*The request*. Resize the rows from the line with "Maximize the DirectX diagnostic window" through the end of the rows, both ends included. Copy every line, multiplying each coordinate in the answers by 0.3 and rounding to whole numbers (halves up), and leave the pictures out.

Dataset rows:
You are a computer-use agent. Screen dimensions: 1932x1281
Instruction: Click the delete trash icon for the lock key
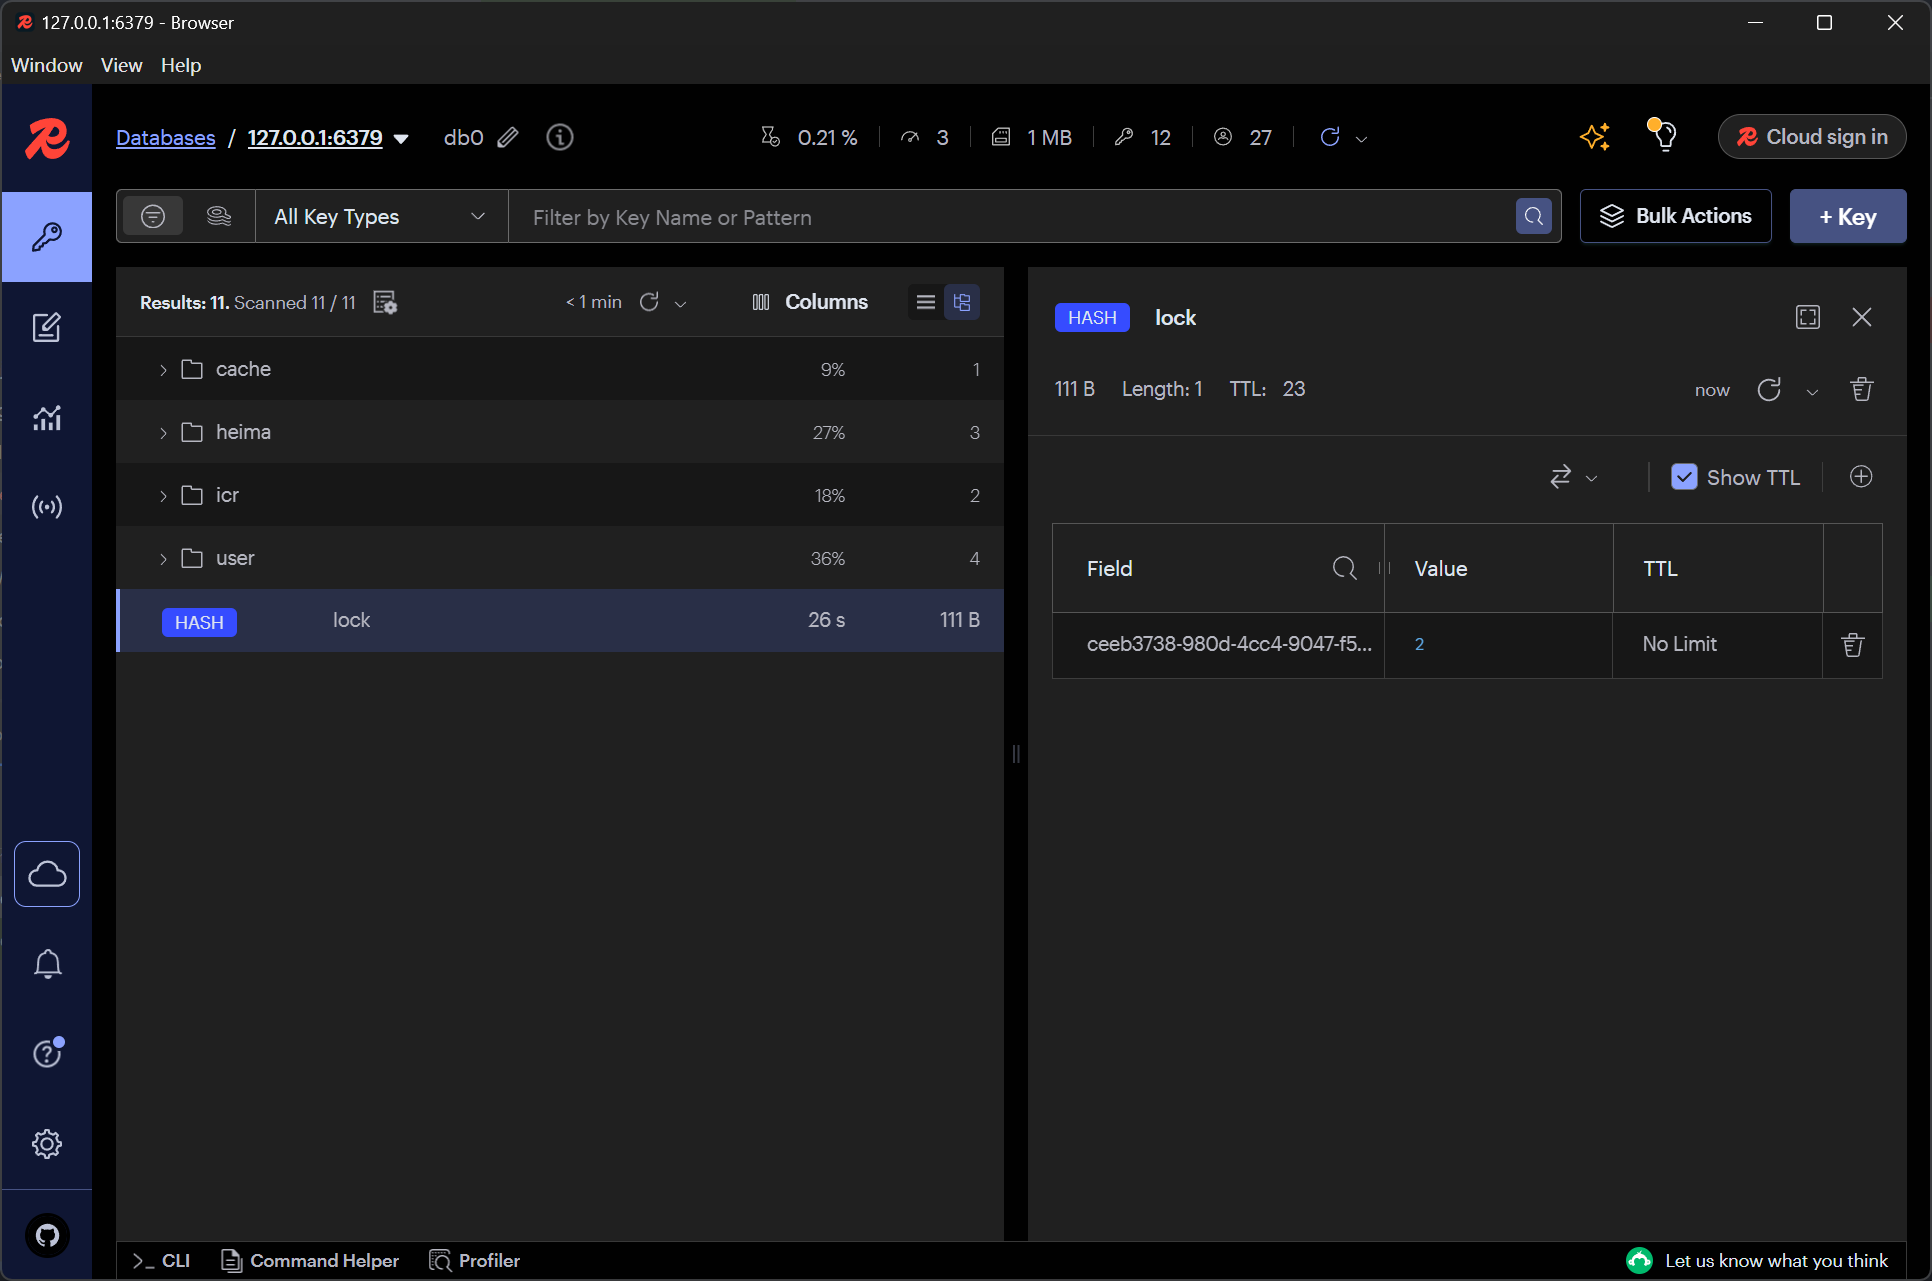click(x=1861, y=389)
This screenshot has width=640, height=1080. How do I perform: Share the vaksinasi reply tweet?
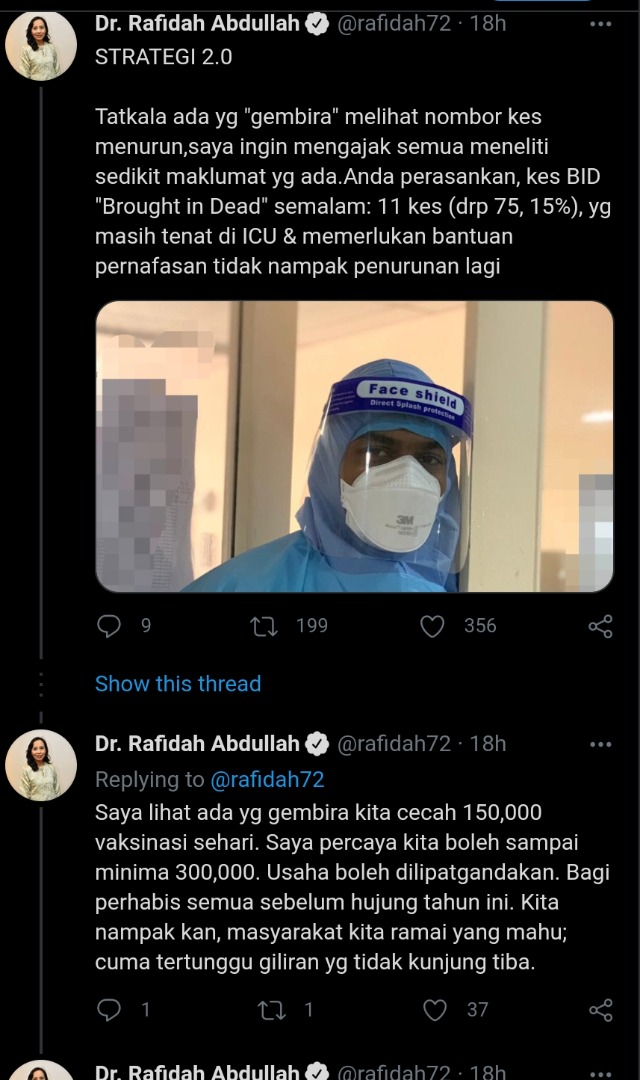coord(601,1010)
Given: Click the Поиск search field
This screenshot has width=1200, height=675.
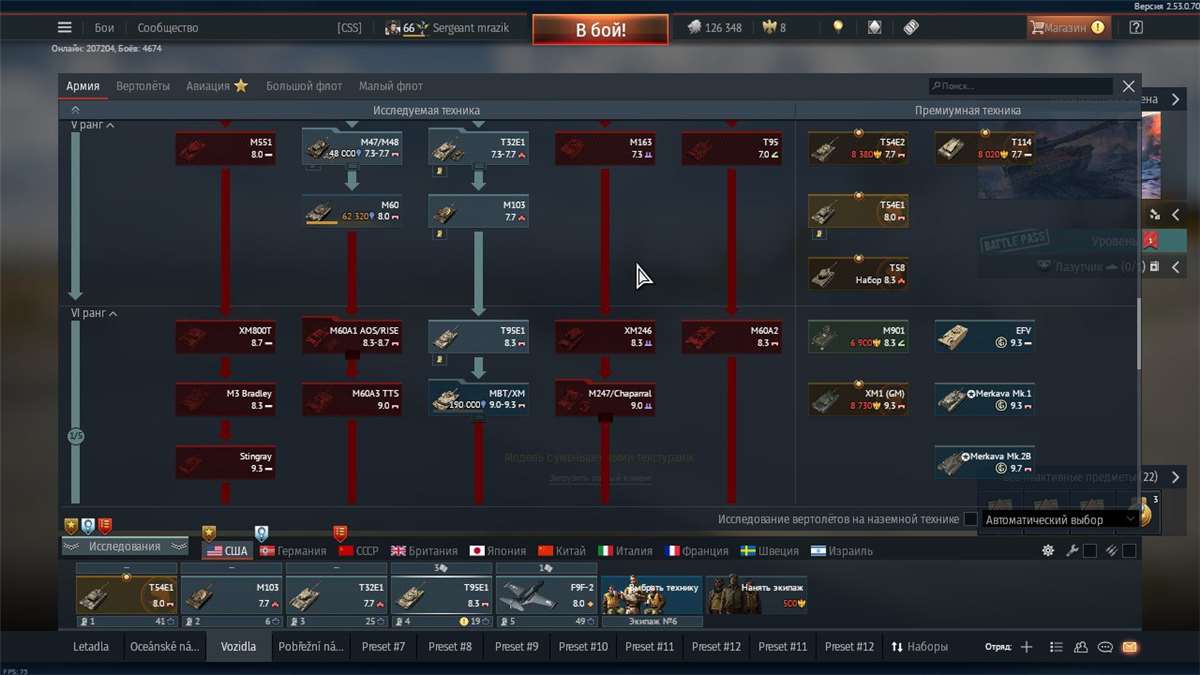Looking at the screenshot, I should pyautogui.click(x=1020, y=86).
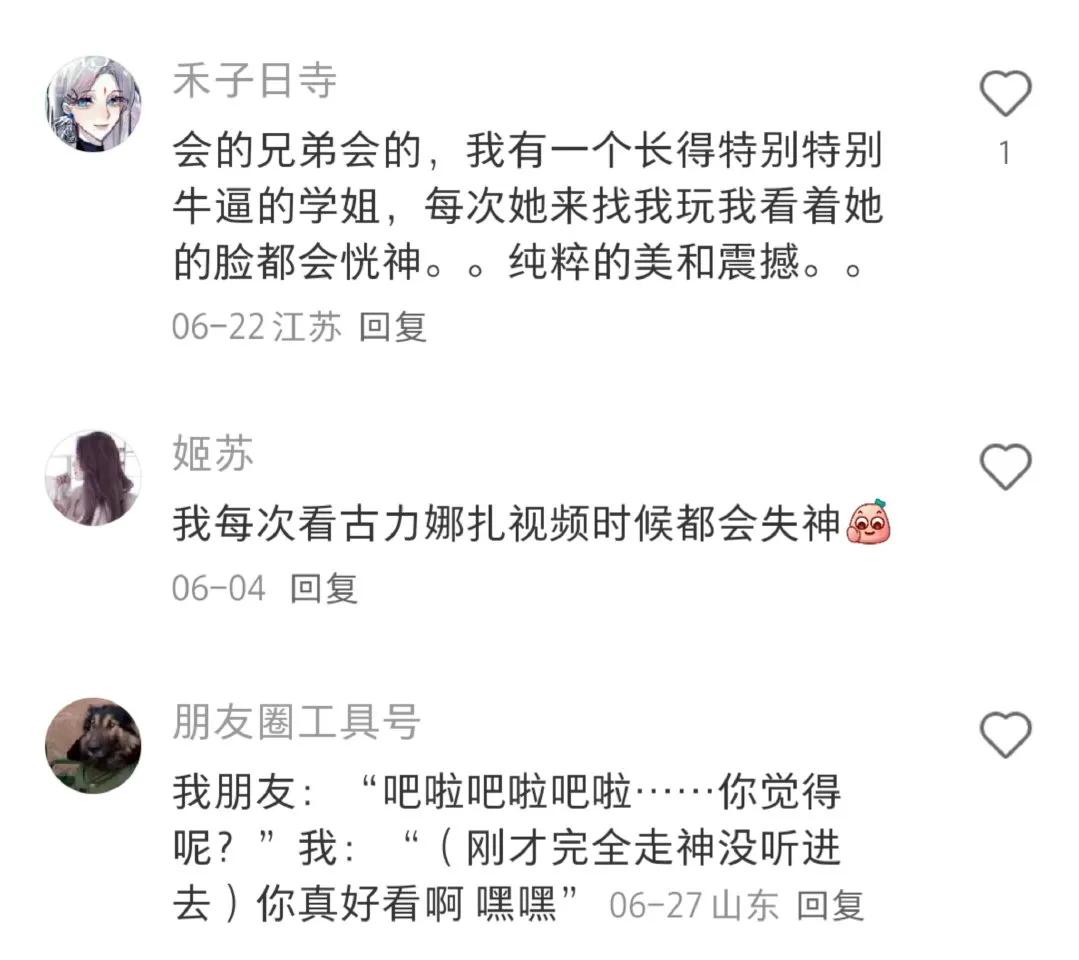1079x960 pixels.
Task: Open 姬苏's profile avatar
Action: (93, 478)

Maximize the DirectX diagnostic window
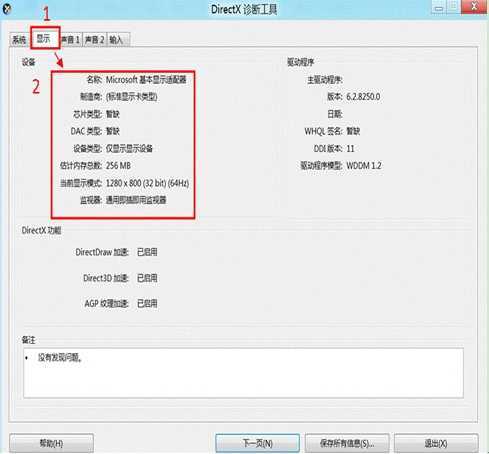(x=453, y=8)
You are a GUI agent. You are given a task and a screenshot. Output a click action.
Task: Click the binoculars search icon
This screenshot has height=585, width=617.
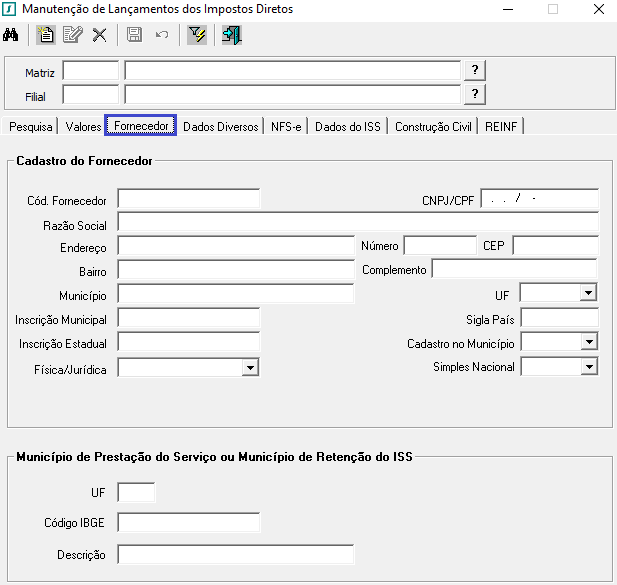[x=11, y=36]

*Complete answer*.
Maximize the DirectX diagnostic window
(x=136, y=2)
You are a GUI agent. You are given a task and a screenshot. Output a click action.
Task: Click the binoculars search icon
This screenshot has height=585, width=617.
[x=3, y=11]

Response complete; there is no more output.